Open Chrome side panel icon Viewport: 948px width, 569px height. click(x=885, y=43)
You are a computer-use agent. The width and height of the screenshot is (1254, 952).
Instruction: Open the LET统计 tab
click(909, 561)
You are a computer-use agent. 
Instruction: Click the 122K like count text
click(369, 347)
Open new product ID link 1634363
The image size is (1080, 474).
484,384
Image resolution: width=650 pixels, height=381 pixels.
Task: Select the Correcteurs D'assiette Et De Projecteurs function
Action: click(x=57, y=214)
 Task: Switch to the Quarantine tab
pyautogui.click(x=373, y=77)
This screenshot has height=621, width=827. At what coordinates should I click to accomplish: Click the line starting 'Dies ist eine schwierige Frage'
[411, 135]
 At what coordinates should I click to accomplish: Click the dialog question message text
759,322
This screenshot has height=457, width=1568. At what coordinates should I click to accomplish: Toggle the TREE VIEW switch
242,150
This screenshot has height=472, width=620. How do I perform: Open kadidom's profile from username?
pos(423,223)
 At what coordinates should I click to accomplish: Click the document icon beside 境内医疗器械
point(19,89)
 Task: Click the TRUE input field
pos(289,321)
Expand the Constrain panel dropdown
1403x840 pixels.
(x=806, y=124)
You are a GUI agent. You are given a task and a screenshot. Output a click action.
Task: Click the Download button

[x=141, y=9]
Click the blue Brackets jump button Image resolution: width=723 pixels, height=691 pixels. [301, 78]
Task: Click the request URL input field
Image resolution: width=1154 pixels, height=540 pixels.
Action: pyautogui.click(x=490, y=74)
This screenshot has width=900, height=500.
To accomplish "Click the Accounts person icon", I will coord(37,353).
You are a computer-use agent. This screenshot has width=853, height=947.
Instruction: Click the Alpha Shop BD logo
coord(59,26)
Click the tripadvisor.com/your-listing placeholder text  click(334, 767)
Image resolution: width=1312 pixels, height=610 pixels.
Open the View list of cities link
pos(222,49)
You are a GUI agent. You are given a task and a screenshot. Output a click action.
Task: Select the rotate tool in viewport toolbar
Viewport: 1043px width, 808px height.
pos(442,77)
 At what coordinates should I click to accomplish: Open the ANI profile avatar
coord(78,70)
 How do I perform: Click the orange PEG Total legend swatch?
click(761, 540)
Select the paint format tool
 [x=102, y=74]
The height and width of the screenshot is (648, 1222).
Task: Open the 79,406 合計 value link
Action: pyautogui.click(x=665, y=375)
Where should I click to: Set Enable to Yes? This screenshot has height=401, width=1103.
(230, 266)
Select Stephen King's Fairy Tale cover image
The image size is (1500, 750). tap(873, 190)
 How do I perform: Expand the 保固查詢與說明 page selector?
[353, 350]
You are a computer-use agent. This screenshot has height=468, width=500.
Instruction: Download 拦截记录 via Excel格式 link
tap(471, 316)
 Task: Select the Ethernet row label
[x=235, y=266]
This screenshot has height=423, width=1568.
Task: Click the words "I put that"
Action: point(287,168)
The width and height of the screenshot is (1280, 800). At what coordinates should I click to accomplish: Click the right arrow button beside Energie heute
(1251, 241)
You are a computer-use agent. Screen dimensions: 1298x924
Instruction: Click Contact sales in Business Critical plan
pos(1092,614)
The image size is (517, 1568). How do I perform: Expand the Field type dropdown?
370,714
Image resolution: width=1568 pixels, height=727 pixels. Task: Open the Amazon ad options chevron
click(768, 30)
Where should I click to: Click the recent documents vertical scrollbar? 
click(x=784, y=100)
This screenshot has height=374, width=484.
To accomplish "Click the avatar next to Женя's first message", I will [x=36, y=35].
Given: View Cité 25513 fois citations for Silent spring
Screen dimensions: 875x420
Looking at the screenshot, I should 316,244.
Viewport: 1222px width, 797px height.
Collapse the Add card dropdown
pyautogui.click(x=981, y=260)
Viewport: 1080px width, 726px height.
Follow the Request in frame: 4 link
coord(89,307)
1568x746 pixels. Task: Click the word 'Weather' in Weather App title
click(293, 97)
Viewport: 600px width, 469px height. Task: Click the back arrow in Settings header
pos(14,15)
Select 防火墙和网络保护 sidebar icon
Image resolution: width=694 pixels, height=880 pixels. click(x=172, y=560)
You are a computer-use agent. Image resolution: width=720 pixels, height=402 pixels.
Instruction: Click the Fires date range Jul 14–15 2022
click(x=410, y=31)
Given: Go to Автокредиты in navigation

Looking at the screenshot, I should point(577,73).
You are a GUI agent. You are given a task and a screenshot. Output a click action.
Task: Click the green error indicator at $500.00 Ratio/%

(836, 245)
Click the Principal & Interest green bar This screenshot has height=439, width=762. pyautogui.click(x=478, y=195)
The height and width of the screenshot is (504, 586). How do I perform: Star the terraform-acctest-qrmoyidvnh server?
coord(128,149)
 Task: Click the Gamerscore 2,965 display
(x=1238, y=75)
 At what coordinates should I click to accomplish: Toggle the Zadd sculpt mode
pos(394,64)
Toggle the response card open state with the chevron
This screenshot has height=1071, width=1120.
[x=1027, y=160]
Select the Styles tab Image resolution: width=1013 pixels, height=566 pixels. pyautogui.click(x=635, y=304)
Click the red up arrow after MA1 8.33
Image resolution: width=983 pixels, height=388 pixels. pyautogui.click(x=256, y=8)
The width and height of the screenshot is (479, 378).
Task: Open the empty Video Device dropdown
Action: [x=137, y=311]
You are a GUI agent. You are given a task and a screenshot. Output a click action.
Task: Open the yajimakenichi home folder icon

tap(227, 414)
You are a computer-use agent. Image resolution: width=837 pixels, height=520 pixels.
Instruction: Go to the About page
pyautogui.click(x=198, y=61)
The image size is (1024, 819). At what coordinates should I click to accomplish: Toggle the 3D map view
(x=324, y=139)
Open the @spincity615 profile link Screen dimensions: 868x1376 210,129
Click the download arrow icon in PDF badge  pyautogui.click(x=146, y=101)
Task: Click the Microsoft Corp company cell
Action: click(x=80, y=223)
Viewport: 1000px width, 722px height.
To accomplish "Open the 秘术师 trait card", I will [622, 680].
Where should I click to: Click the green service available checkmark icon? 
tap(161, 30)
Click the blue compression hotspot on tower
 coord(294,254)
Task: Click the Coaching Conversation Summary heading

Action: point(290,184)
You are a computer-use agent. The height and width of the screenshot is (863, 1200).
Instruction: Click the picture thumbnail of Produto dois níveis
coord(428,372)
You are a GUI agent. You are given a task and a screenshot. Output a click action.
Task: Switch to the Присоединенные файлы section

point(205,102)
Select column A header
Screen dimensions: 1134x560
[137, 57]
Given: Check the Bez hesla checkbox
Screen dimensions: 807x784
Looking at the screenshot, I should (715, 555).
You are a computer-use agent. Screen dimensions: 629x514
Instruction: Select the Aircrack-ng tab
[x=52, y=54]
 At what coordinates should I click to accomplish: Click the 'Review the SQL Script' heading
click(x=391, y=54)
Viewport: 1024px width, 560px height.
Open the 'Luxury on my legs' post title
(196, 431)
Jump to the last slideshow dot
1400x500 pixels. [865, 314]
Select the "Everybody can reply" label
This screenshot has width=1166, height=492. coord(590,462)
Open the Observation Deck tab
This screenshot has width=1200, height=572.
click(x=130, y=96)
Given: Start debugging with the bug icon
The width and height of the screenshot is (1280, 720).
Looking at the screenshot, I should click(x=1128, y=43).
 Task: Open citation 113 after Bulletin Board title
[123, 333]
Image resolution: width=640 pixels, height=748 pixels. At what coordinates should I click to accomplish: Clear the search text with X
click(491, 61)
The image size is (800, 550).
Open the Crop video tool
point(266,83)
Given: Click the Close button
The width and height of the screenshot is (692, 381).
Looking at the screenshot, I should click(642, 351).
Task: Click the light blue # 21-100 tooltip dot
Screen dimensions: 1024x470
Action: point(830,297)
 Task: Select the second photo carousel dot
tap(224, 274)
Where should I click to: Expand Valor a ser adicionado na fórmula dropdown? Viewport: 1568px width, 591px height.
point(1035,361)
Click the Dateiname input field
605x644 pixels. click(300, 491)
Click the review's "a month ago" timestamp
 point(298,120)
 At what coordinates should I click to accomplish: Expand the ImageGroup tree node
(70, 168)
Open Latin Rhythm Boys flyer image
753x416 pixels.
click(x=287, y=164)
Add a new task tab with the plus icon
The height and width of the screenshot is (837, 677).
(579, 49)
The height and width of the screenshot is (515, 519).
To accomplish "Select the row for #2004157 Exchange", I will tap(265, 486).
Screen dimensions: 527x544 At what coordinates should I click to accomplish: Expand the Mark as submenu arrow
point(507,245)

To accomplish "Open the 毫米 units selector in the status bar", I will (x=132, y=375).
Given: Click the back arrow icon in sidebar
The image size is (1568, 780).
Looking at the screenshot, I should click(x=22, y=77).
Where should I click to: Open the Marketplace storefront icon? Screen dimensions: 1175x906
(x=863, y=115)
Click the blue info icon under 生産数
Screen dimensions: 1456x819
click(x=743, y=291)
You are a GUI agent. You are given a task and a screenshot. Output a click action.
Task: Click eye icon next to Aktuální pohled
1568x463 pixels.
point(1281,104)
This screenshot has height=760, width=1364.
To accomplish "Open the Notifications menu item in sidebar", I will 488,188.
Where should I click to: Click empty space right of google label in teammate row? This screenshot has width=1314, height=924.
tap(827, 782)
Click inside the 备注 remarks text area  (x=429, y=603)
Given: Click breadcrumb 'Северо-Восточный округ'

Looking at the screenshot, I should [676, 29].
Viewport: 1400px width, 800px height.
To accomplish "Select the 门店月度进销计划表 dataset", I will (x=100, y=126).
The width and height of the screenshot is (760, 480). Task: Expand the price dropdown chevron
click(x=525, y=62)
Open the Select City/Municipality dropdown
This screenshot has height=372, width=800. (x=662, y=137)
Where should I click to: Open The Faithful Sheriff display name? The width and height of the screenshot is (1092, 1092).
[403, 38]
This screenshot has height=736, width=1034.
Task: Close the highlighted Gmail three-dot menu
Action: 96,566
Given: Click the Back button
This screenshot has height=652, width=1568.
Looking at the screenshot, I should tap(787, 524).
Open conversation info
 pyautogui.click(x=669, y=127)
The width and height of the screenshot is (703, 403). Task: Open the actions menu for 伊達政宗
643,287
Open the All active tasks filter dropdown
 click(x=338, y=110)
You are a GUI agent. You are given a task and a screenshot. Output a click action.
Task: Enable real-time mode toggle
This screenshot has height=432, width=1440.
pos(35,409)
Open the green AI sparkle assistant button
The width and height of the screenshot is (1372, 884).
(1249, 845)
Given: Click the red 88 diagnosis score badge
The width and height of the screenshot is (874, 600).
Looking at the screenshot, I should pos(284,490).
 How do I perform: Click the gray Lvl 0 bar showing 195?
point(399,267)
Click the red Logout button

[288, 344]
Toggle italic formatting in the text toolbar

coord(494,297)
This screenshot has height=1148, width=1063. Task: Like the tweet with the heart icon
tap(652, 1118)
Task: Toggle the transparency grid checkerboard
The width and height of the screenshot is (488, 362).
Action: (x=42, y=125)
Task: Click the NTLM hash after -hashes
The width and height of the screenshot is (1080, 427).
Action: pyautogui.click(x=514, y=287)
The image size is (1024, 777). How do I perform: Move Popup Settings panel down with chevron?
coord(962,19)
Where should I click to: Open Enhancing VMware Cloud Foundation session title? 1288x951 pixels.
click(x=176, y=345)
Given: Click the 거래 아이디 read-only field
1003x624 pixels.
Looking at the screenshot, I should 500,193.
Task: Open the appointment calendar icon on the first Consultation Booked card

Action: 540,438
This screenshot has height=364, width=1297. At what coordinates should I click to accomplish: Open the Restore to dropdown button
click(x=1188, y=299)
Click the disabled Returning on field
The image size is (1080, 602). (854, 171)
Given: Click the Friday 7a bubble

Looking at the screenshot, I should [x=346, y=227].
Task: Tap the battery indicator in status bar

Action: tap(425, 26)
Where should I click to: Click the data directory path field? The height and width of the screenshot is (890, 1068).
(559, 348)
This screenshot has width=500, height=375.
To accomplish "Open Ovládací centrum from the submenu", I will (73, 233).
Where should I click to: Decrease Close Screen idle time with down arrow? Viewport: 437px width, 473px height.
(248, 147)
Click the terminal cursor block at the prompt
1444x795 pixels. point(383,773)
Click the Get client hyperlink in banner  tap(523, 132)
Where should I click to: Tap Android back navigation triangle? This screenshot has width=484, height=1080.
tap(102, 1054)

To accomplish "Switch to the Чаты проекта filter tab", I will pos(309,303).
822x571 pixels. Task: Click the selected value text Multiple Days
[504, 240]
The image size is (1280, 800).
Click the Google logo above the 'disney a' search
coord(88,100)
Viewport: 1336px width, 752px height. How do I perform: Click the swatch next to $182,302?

Work task -
Reproduce exactly the lines above from the line with "Viewport: 1400px width, 800px height." to the line with "Task: Enable real-time mode toggle", including both, and add nothing.

Worked solution -
Viewport: 1400px width, 800px height.
To accomplish "Select the 门店月度进销计划表 dataset", I will (x=100, y=126).
The width and height of the screenshot is (760, 480). Task: Expand the price dropdown chevron
click(x=525, y=62)
Open the Select City/Municipality dropdown
This screenshot has height=372, width=800. (x=662, y=137)
Where should I click to: Open The Faithful Sheriff display name? The width and height of the screenshot is (1092, 1092).
[403, 38]
This screenshot has height=736, width=1034.
Task: Close the highlighted Gmail three-dot menu
Action: 96,566
Given: Click the Back button
This screenshot has height=652, width=1568.
Looking at the screenshot, I should tap(787, 524).
Open conversation info
 pyautogui.click(x=669, y=127)
The width and height of the screenshot is (703, 403). Task: Open the actions menu for 伊達政宗
643,287
Open the All active tasks filter dropdown
 click(x=338, y=110)
You are a GUI agent. You are given a task and a screenshot. Output a click action.
Task: Enable real-time mode toggle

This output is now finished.